The college football development system is a unique feature in the professional football system, stemming from the fact that the game of American football originated at the college level, unlike other sports that were products of independent clubs. Although ostensibly amateurs, college athletes are compensated with five years of free undergraduate college education (more than enough time to pursue abachelor's degree), room and board for their time. As a result of the college system, first-time players (rookies) enter professional football older, more mature and more prepared for the professional game than players in other sports.
The Canadian Football League has a special requirement that a minimum of half of each team's roster be composed of persons who have lived in Canada since childhood. As such, Canadian Interuniversity Sport feeds players to the CFL to meet these quotas, much as the NCAA does in the United States. The remaining half of the roster may be filled by either Canadians or by imports (American players who play in the CFL).

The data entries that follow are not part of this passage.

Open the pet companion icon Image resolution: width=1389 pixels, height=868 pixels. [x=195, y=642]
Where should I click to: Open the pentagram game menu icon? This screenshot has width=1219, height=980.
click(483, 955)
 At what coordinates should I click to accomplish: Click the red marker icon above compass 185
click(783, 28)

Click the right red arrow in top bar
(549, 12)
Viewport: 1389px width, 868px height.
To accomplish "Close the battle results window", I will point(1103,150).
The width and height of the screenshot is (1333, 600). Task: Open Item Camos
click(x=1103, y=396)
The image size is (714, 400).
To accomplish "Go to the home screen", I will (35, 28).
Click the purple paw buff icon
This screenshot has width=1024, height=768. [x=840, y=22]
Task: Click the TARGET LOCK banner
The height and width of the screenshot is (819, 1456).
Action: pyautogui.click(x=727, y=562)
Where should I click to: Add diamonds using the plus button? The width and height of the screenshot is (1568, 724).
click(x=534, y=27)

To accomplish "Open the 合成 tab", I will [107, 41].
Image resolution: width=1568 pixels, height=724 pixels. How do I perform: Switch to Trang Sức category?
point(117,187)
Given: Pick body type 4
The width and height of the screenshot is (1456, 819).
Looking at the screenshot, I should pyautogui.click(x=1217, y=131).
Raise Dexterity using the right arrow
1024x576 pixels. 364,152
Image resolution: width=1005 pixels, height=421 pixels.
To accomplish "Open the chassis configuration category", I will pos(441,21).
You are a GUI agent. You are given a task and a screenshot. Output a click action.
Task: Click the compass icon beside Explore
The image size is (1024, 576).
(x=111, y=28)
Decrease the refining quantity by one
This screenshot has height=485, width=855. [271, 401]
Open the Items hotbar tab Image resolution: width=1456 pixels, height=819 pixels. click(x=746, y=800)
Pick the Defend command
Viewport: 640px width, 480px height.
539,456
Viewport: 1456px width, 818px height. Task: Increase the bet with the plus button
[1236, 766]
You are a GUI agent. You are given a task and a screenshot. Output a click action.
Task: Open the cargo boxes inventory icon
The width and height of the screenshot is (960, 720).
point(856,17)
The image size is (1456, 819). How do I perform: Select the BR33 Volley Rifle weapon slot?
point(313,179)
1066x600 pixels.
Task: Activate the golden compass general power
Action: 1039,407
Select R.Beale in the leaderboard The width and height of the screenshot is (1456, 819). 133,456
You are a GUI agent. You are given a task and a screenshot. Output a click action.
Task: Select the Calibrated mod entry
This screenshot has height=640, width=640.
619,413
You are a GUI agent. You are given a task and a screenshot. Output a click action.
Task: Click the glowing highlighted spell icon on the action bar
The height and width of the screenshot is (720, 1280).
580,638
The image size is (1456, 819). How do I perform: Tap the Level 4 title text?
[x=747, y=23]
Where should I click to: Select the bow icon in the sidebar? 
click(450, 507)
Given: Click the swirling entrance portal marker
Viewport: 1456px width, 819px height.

The NFL has, over the course of its history, recruited rugby union, association football and Australian rules football players from other countries (particularly those who are retired from competition in their home countries) to play in the league, almost always as kickers and punters.

Rules


The rules of professional football are more likely to vary from league to league than the high school and college levels. Since interleague play is extremely rare, there is no need for a nationwide standard for all leagues, and each league will adopt and discard rules as they see fit. The Arena Football League had a patent on several of its rules that expired in 2007. Several professional leagues have experimented with rules in an effort to improve the quality of the game or to create a novelty. Nevertheless, the rules of professional football at the outdoor level are nearly identical to those at the high school and college levels, with some minor exceptions (such as the locations of hash marks, procedures for overtime, and the number of feet required to be in-bounds to catch a forward pass). Indoor football's rules are closely based on outdoor football but are heavily altered to compensate for the smaller field.